Friday, October 03, 2008

Discussão na eternidade


Pedro J. Bondaczuk

A idéia da eternidade fascina e mobiliza as grandes mentes desde os primórdios da civilização. Ela pressupõe, claro, a existência de um quê imaterial no homem, que seria, por sua vez, imortal, denominado de “alma”. Muitos, mundo afora, em todos os tempos, fizeram dessa possibilidade (ou impossibilidade como querem tantos), um dogma, ou seja, ponto de que não se pode duvidar (sob pena de se cometer uma heresia) e muito menos contestar. Fazem, portanto, do assunto mera questão de fé e não de razão.

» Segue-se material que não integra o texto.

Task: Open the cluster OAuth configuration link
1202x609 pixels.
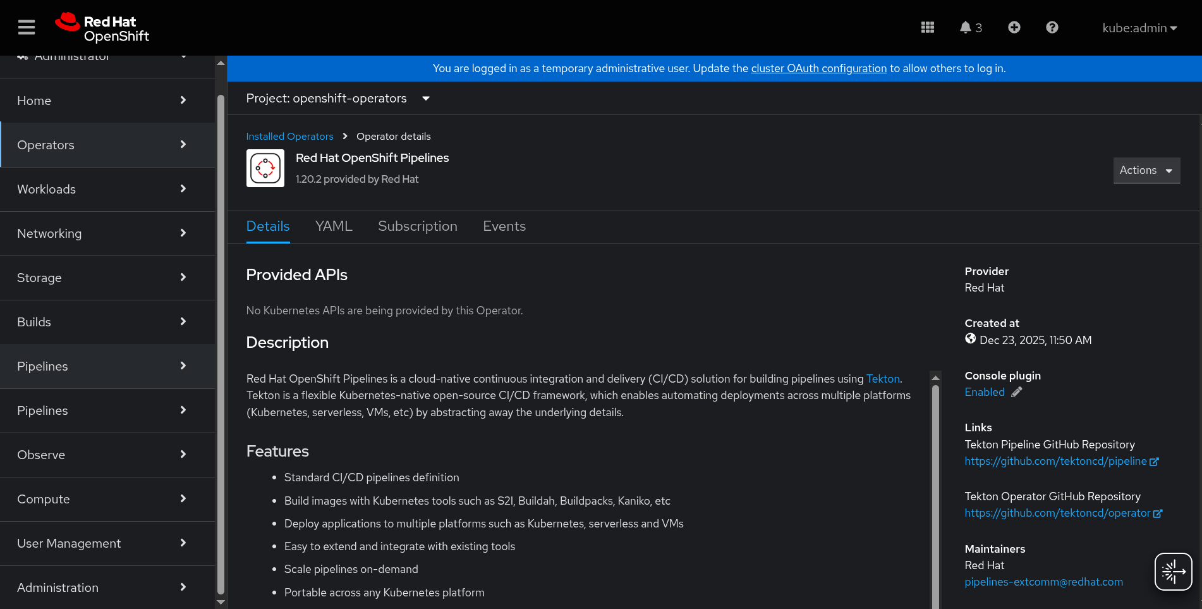Action: [x=818, y=68]
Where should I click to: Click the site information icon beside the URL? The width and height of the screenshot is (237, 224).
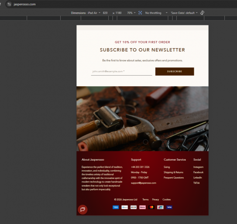point(9,4)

Racionalmente, contudo, não se pode comprovar tanto essa suposta essência – que, para os que acreditam, seria a sede da inteligência, da sabedoria e das emoções –, quanto, claro, sua imortalidade. Trata-se de tema que envolve os mais diversos campos de estudo, notadamente os da Teologia e da Filosofia, inacessíveis para a maioria.
Da minha parte, prefiro não tomar partido, pois ainda não fiz um juízo pessoal a respeito. Custa-me crer na tal “imortalidade” da suposta alma. Como me é penoso, também, acreditar que tudo acaba com a morte. Essa é outra das tantas questões que geram debates sem fim e sobre as quais nunca se chega a nenhuma conclusão consensual.

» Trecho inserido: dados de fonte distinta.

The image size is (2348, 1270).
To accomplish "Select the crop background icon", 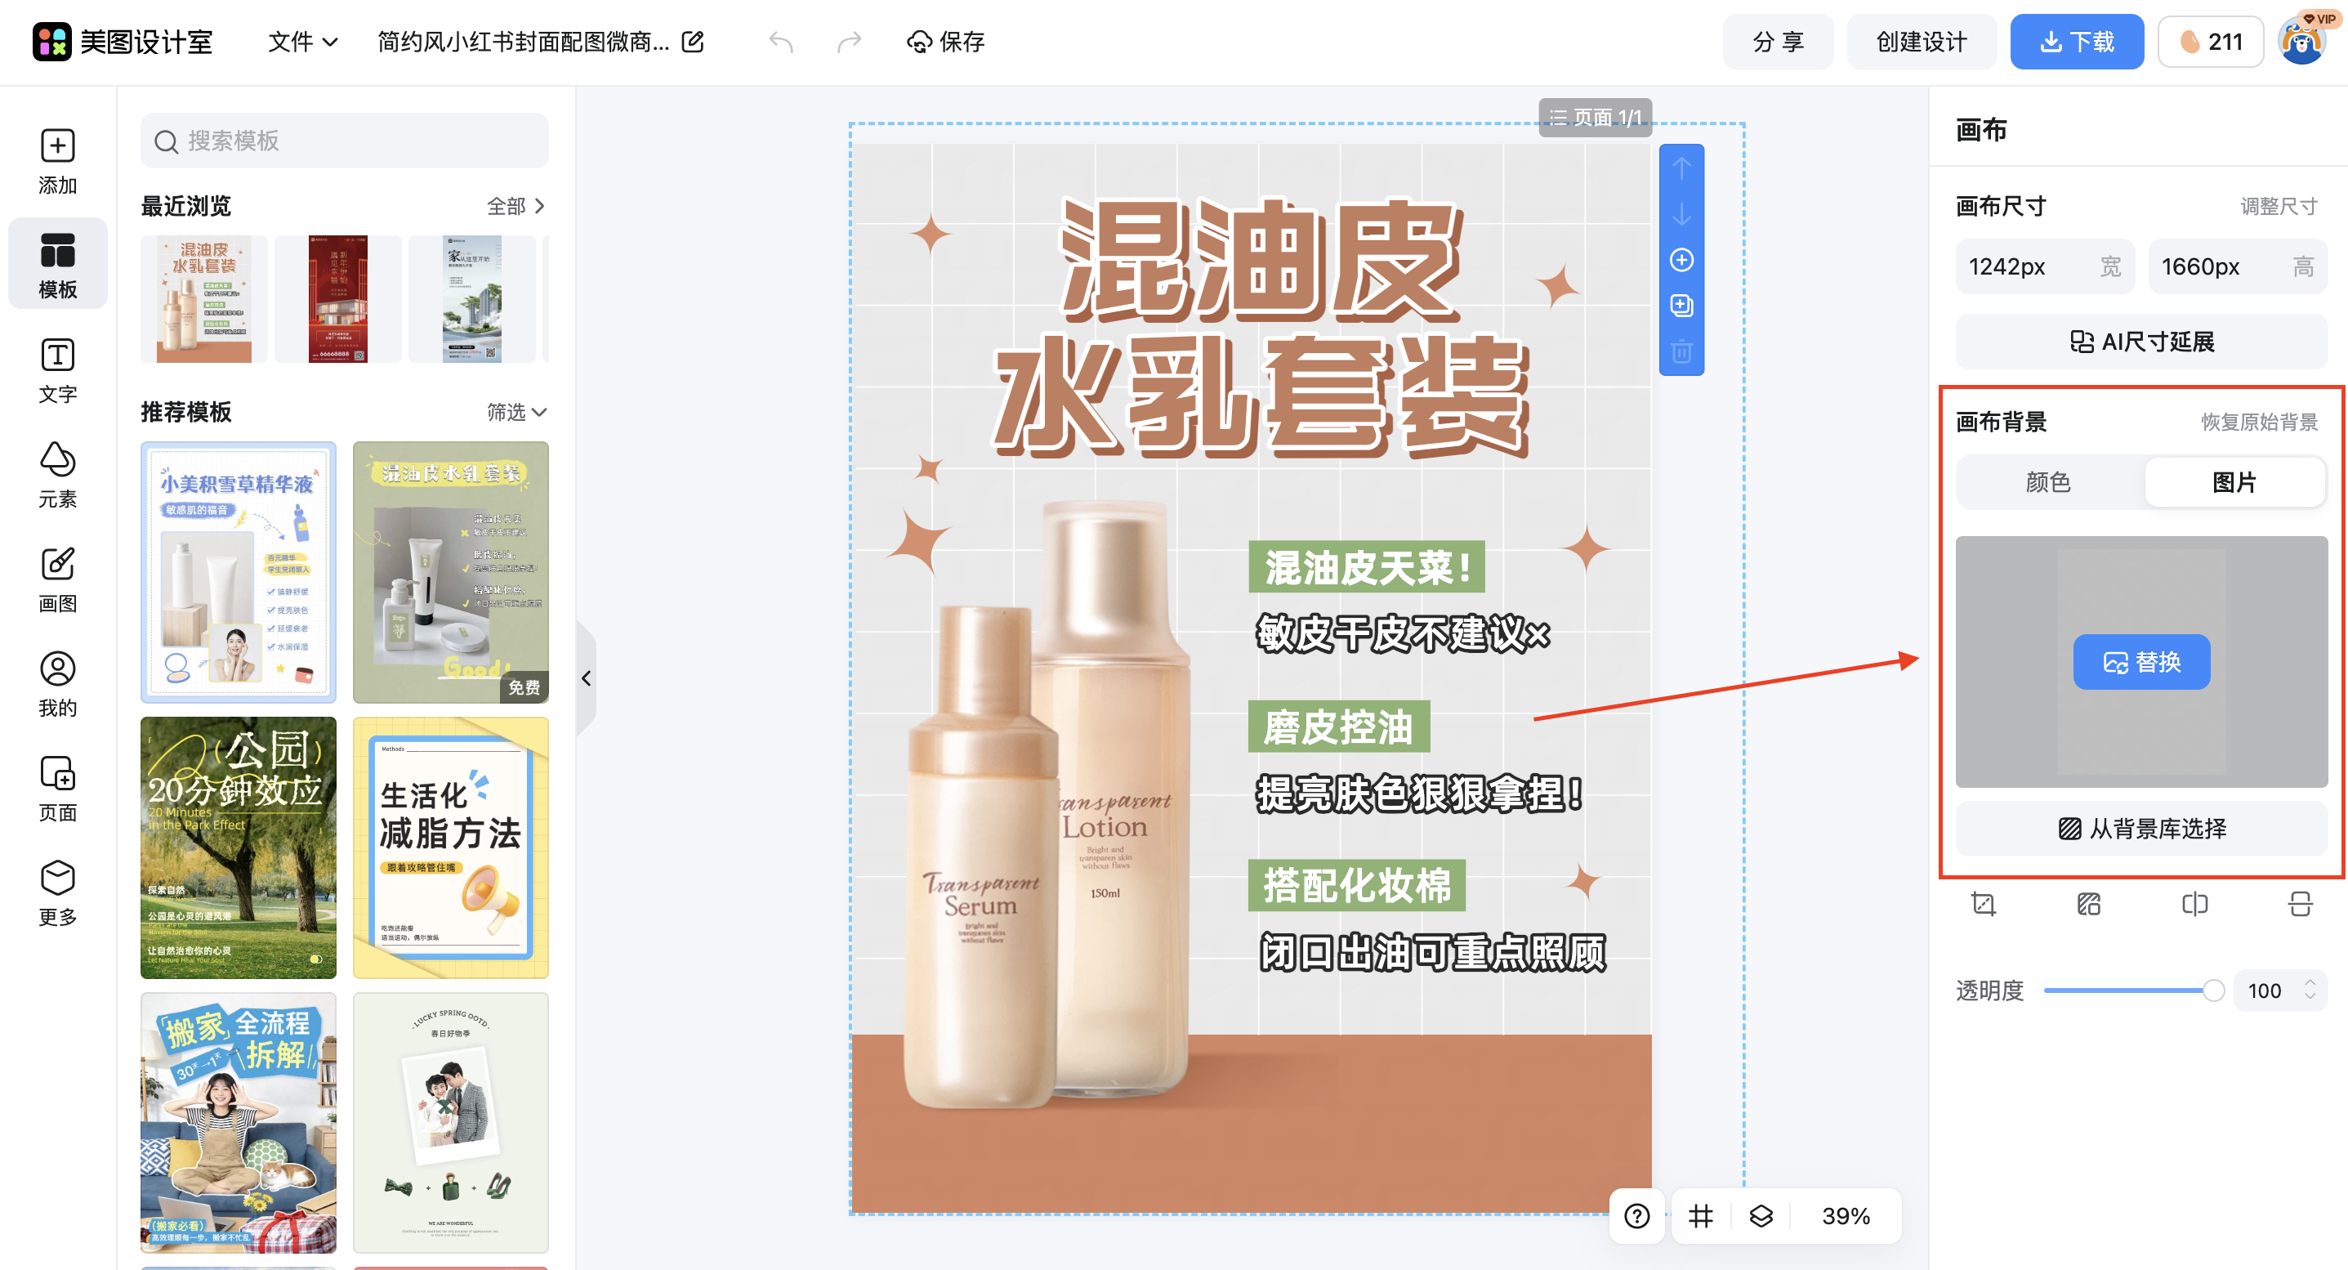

Para ilustrar como essa crença na imortalidade da alma está arraigada nas mentes mais racionais e cartesianas, posso citar um episódio envolvendo o espanhol Miguel Servet (nascido em Villanueva de Sigena, em 29 de setembro de 1511). Perseguido tanto por católicos, quanto por protestantes, esta personalidade fascinante e ímpar foi mais uma das milhares e milhares de vítimas do obscurantismo, do fanatismo e da intolerância religiosos, que já causaram tantos males ao longo dos tempos, mundo afora.
Teólogo, médico, filósofo e humanista, homem de imensa e eclética cultura, interessado nos mais variados assuntos, como astronomia, meteorologia, geografia, jurisprudência, matemática e anatomia, Miguel Servet cometeu o erro de acreditar no diálogo e no debate franco e honesto de idéias como caminhos para se chegar à sabedoria e verdade. Pagou, portanto, um preço muito alto, intolerável, por viver num tempo de obscurantismo e ignorância e ter mentalidade avançada demais para sua época.
Entre outras tantas crenças em vigor na ocasião, nunca se convenceu da veracidade da doutrina da Trindade. Argumentou que essa idéia não encontrava respaldo em nenhum lugar da Bíblia, nem no Velho e nem no Novo Testamento. Servet poderia afirmar isso de cátedra, já que era público e notório seu vasto conhecimento dos textos bíblicos.
Para ele, esse dogma não passava de sofisma, implementado pelo Primeiro Concílio de Nicéia (325 DC). Ao contrário de tantas outras vítimas da chamada “Santa Inquisição”, porém, o sábio espanhol, que foi executado, como tantos (Giordano Bruno, por exemplo), na fogueira, não o foi pela Igreja Católica. Seus algozes foram os seguidores do líder protestante João Calvino, em Genebra, em 27 de outubro de 1553, aos 42 anos de idade.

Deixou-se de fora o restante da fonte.